Task prompt> Retype the listing word for word, from its first line through the line that contains "warrants (638, 121)".

#### Information shown

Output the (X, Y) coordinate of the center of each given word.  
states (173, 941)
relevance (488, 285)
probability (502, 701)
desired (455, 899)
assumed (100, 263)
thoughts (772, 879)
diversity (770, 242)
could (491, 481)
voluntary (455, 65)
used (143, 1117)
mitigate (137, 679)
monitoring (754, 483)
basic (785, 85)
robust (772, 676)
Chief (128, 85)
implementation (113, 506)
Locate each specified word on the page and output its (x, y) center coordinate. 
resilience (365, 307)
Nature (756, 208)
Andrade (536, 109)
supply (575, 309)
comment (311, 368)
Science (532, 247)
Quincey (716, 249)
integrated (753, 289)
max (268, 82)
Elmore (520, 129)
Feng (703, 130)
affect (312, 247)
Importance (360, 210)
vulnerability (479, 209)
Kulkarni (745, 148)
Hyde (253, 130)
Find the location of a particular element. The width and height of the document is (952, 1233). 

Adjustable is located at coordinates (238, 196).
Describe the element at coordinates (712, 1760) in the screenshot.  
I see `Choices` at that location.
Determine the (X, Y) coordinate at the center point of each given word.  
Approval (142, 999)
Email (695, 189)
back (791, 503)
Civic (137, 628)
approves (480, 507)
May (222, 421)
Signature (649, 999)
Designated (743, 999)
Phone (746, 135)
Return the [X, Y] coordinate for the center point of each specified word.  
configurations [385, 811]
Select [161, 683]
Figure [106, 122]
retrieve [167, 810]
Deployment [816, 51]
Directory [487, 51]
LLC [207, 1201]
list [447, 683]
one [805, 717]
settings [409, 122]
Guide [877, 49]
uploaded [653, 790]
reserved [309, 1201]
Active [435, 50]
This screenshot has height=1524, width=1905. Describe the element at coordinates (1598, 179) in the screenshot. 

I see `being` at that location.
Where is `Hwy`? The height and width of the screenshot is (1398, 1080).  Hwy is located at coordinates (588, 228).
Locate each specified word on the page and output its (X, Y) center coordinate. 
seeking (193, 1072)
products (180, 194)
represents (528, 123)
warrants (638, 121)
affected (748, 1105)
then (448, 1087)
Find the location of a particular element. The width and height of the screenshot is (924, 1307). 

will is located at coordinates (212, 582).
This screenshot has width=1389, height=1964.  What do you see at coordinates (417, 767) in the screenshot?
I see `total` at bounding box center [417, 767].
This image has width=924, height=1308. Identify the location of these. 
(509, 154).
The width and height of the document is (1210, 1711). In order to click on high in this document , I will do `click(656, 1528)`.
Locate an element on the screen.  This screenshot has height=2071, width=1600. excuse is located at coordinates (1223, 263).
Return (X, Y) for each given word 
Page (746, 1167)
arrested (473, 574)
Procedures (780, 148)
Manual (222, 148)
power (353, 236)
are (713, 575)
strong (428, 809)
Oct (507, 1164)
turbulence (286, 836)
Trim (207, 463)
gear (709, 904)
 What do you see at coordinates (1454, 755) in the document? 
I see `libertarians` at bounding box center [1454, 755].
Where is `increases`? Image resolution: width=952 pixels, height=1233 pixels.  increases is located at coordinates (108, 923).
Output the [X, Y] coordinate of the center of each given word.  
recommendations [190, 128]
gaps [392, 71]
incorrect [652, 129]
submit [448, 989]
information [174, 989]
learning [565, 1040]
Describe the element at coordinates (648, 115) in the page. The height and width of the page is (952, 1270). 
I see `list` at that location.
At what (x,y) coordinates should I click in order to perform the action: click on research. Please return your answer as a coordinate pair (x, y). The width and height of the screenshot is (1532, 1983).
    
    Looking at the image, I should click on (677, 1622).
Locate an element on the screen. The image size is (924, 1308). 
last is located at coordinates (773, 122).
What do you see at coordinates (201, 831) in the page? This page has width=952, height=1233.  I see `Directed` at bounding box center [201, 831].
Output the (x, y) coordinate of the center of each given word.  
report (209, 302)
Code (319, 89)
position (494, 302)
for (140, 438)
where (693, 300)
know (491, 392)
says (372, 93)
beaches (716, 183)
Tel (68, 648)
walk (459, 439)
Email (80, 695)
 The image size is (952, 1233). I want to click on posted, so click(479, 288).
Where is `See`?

########

Answer for the task>
Output the (X, Y) coordinate of the center of each given word.  
states (173, 941)
relevance (488, 285)
probability (502, 701)
desired (455, 899)
assumed (100, 263)
thoughts (772, 879)
diversity (770, 242)
could (491, 481)
voluntary (455, 65)
used (143, 1117)
mitigate (137, 679)
monitoring (754, 483)
basic (785, 85)
robust (772, 676)
Chief (128, 85)
implementation (113, 506)
Locate each specified word on the page and output its (x, y) center coordinate. 
resilience (365, 307)
Nature (756, 208)
Andrade (536, 109)
supply (575, 309)
comment (311, 368)
Science (532, 247)
Quincey (716, 249)
integrated (753, 289)
max (268, 82)
Elmore (520, 129)
Feng (703, 130)
affect (312, 247)
Importance (360, 210)
vulnerability (479, 209)
Kulkarni (745, 148)
Hyde (253, 130)
Find the location of a particular element. The width and height of the document is (952, 1233). 

Adjustable is located at coordinates (238, 196).
Describe the element at coordinates (712, 1760) in the screenshot.  
I see `Choices` at that location.
Determine the (X, Y) coordinate at the center point of each given word.  
Approval (142, 999)
Email (695, 189)
back (791, 503)
Civic (137, 628)
approves (480, 507)
May (222, 421)
Signature (649, 999)
Designated (743, 999)
Phone (746, 135)
Return the [X, Y] coordinate for the center point of each specified word.  
configurations [385, 811]
Select [161, 683]
Figure [106, 122]
retrieve [167, 810]
Deployment [816, 51]
Directory [487, 51]
LLC [207, 1201]
list [447, 683]
one [805, 717]
settings [409, 122]
Guide [877, 49]
uploaded [653, 790]
reserved [309, 1201]
Active [435, 50]
This screenshot has height=1524, width=1905. Describe the element at coordinates (1598, 179) in the screenshot. 

I see `being` at that location.
Where is `Hwy`? The height and width of the screenshot is (1398, 1080).  Hwy is located at coordinates (588, 228).
Locate each specified word on the page and output its (X, Y) center coordinate. 
seeking (193, 1072)
products (180, 194)
represents (528, 123)
warrants (638, 121)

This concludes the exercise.